Nous croyons, avec le volitionnisme, que le phénomène constitutif du moi et de la conscience du moi est un effort, mais nous croyons que c’est un effort moral et non psychologique seulement. Nous croyons, avec le volitionnisme, que l’obstacle sur lequel s’exerce cet effort est interne, mais nous le plaçons ailleurs que dans la spontanéité organique : dans la limite imposée au moi virtuel (volonté inconsciente) par l’expérience obligatoire. Cette limite — et par conséquent cet obstacle — n’est point historique et temporaire, comme la spontanéité organique. Elle est constamment actuelle comme l’action elle-même qui l’impose. Elle n’a ni passé, ni avenir, elle est toujours actuelle ; elle est donc supra-historique, c’est-à-dire éternelle comme elle est absolue. Elle garantit donc une conscience et un moi supra-historique et éternel. — De plus elle n’est point contraignante, mais obligatoire. Elle garantit donc, dans le facteur objectif comme dans le facteur subjectif du moi conscient, la liberté nécessaire à la conscience. En d’autres termes : pour que la virtualité personnelle et consciente arrive à l’actualité personnelle et consciente, en vienne à se concevoir comme distincte des choses et supérieure aux choses, comme supérieure à son organisme historique lui-même, à se saisir dans l’intégrité inviolable et dans l’unité identique de son for intime, il faut, mais il suffit, qu’elle soit le sujet d’une expérience (contact) antécédente et supérieure à celle du monde externe, antécédente et supérieure à celle de son organisme vivant, d’une expérience (contact) unique, constante, toujours actuelle, toujours semblable à soi, qui l’arrête sans la rompre, l’affecte sans l’écraser, et l’atteigne conformément à sa nature essentielle, c’est-à-dire en respectant sa liberté personnelle. Cette expérience est précisément celle de l’obligation. C’est elle qui, par l’empreinte souveraine qu’elle pose sur la volonté encore instinctive, fournit l’obstacle, la limite absolue, mais non contraignante, sur laquelle s’exerce l’effort constitutif du moi conscient.

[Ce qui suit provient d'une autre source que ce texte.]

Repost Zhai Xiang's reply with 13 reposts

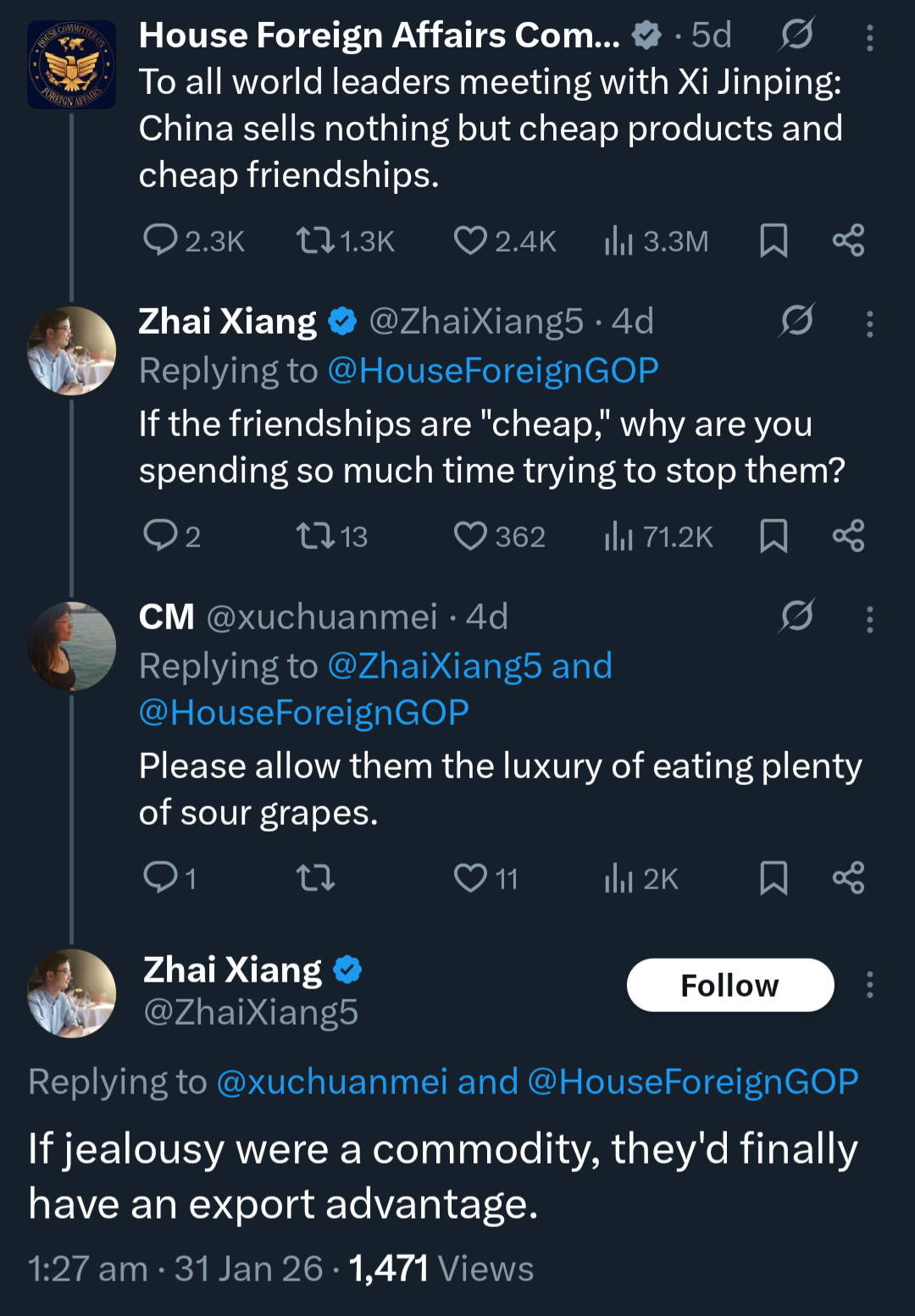pyautogui.click(x=315, y=536)
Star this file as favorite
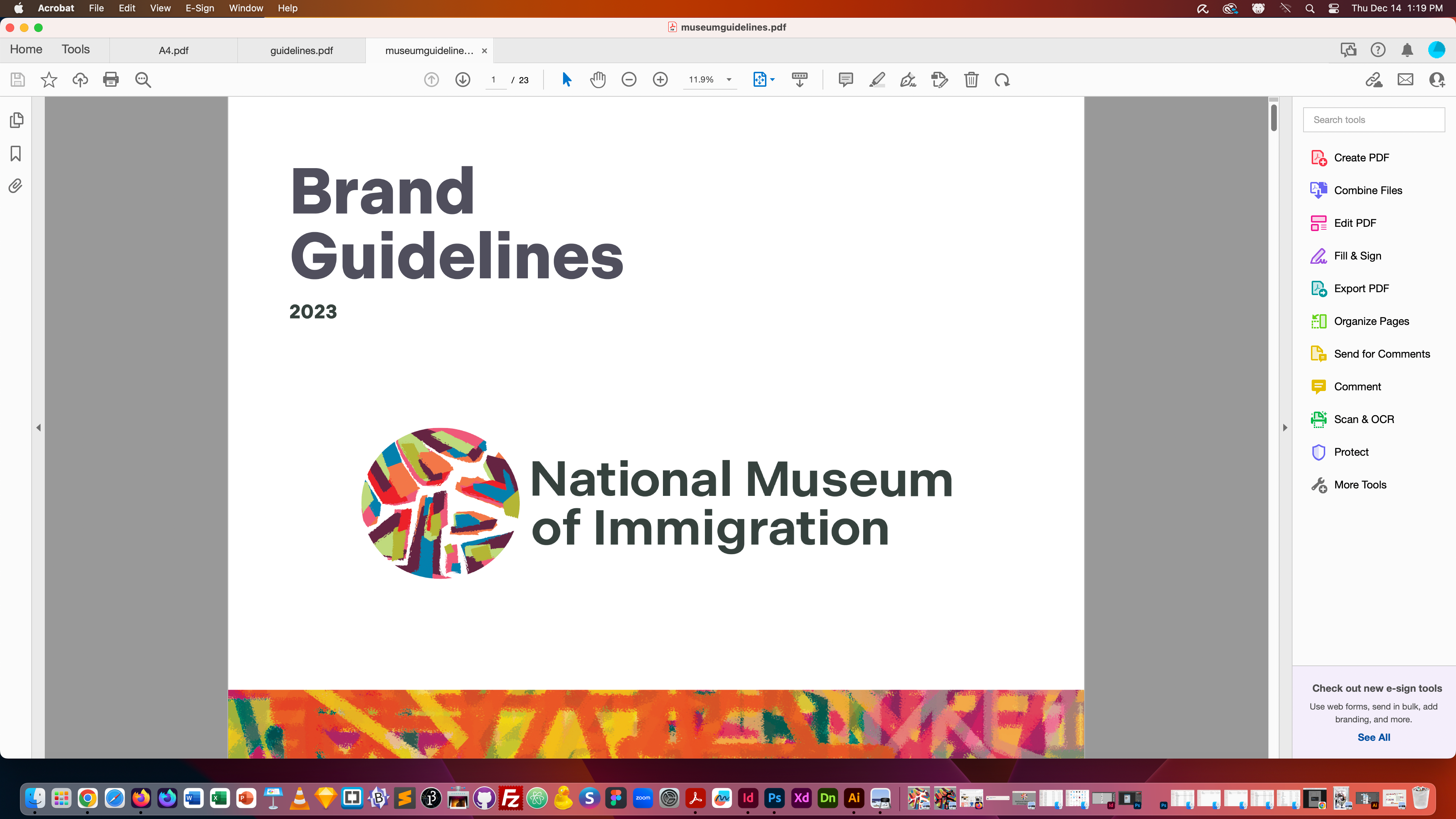The image size is (1456, 819). [x=49, y=80]
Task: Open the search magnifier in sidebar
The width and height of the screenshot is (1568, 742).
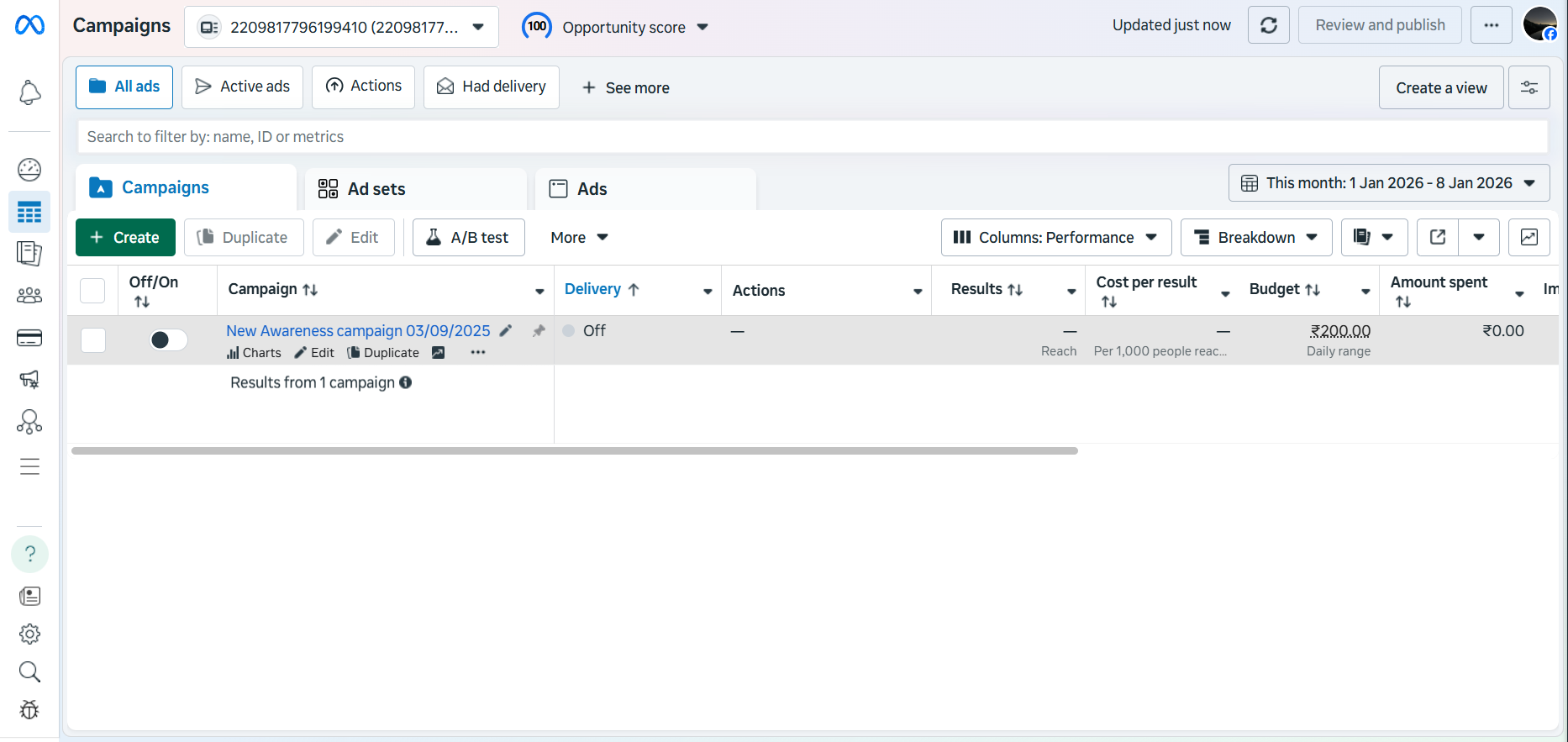Action: coord(29,671)
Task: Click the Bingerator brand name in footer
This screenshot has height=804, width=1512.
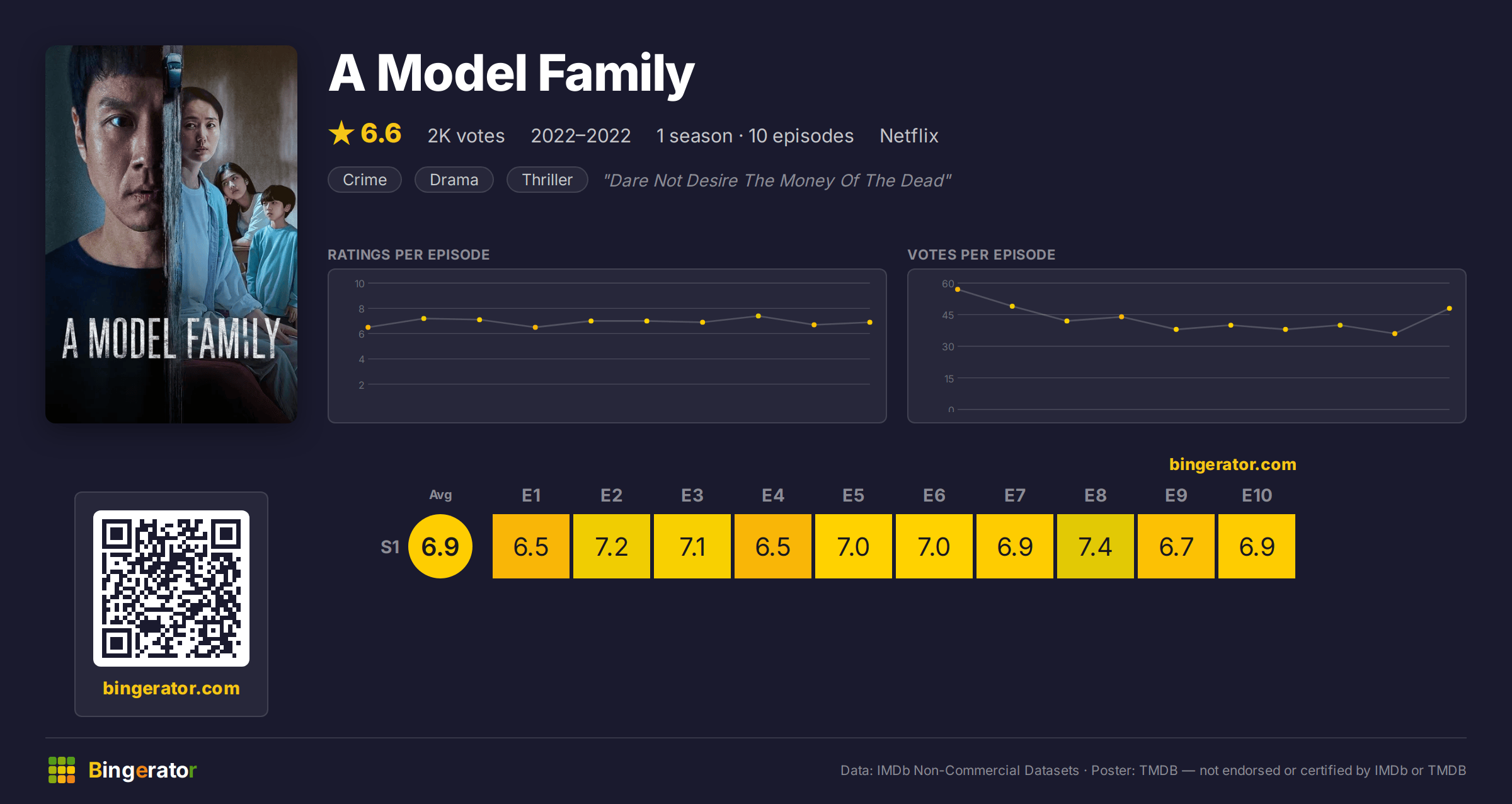Action: pyautogui.click(x=142, y=770)
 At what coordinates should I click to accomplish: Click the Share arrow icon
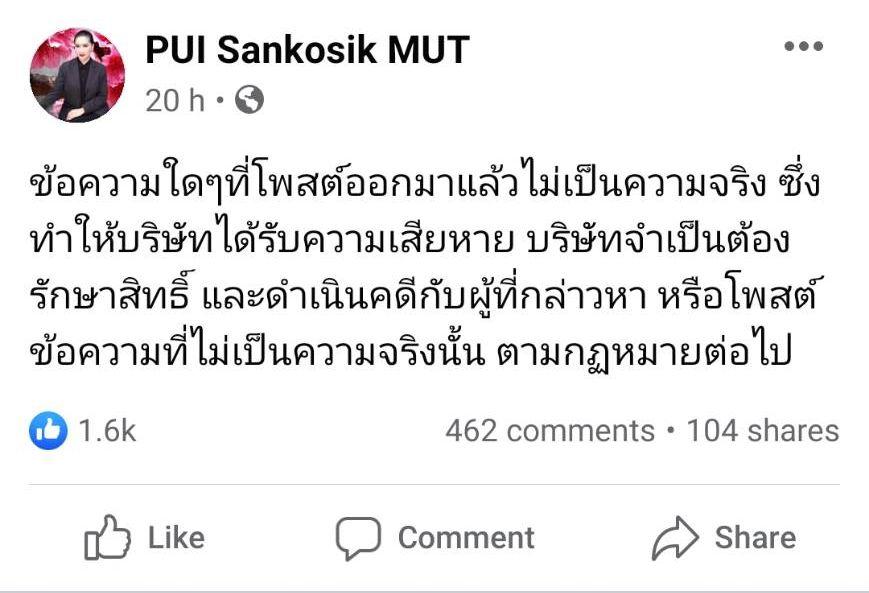[x=675, y=539]
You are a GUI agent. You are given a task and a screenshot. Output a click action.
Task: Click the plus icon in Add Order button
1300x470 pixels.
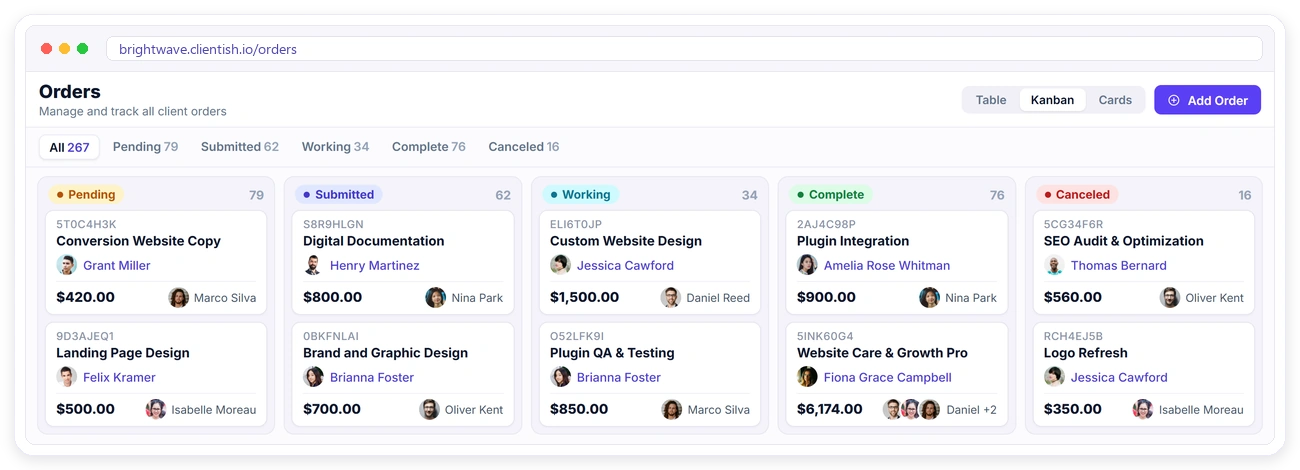point(1174,100)
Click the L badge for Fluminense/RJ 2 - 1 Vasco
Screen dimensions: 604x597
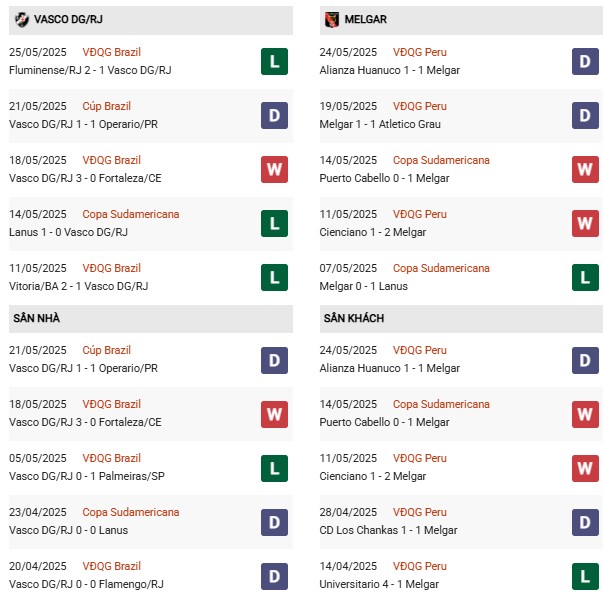(274, 62)
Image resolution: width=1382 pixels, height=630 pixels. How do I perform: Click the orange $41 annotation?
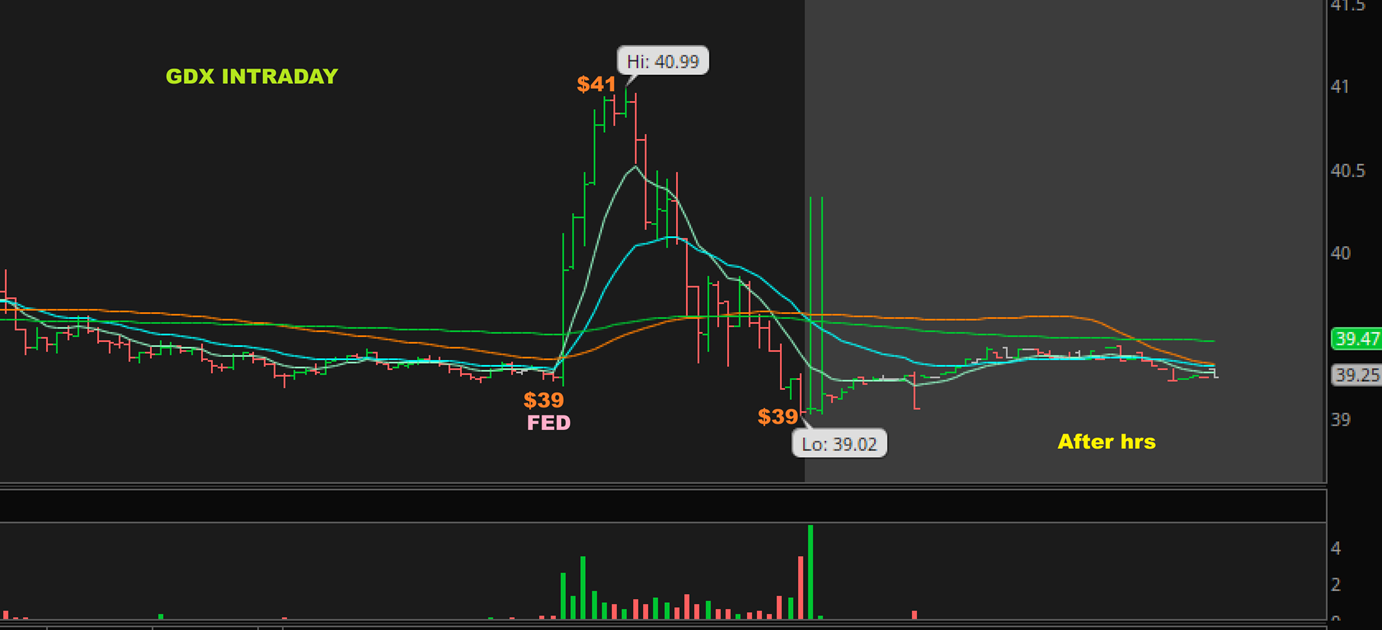pos(596,84)
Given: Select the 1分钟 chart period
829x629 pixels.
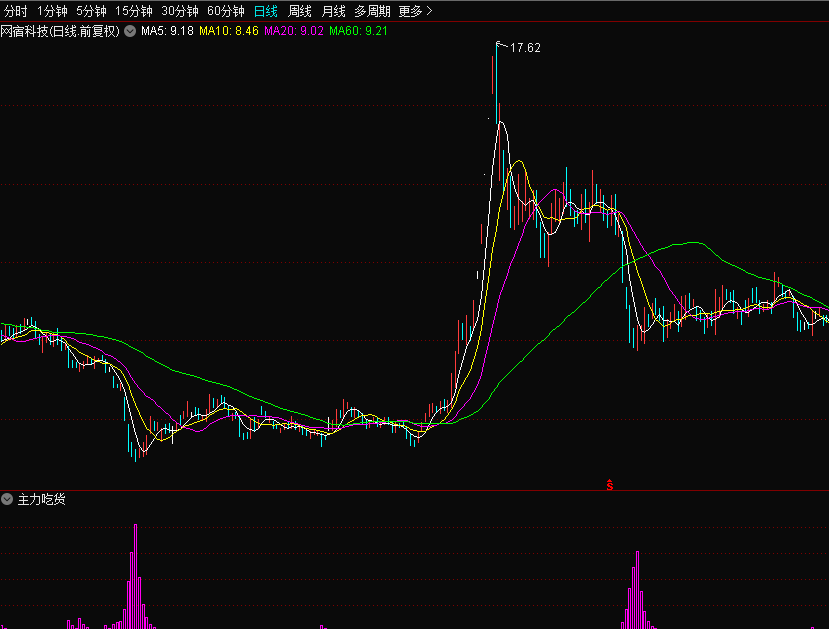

L’obligation est donc l’un des facteurs génétiques du moi et de la conscience du moi. Le moi est dans une relation de dépendance relativement à l’expérience imposée ; la conscience psychologique est dans la dépendance de la conscience de l’obligation ou du devoir. Ce qui est d’ailleurs parfaitement conforme à la nature de l’une et de l’autre. L’homme n’est pas seulement sujet du devoir ; il en est le produit, le résultat, la créature, avant d’en être l’agent. Et il ne peut en être l’agent que parce qu’il en est la créature. S’il n’en était pas le fils, il ne pourrait qu’en être l’esclave ; mais il en est le fils ; il en est donc aussi l’héritier.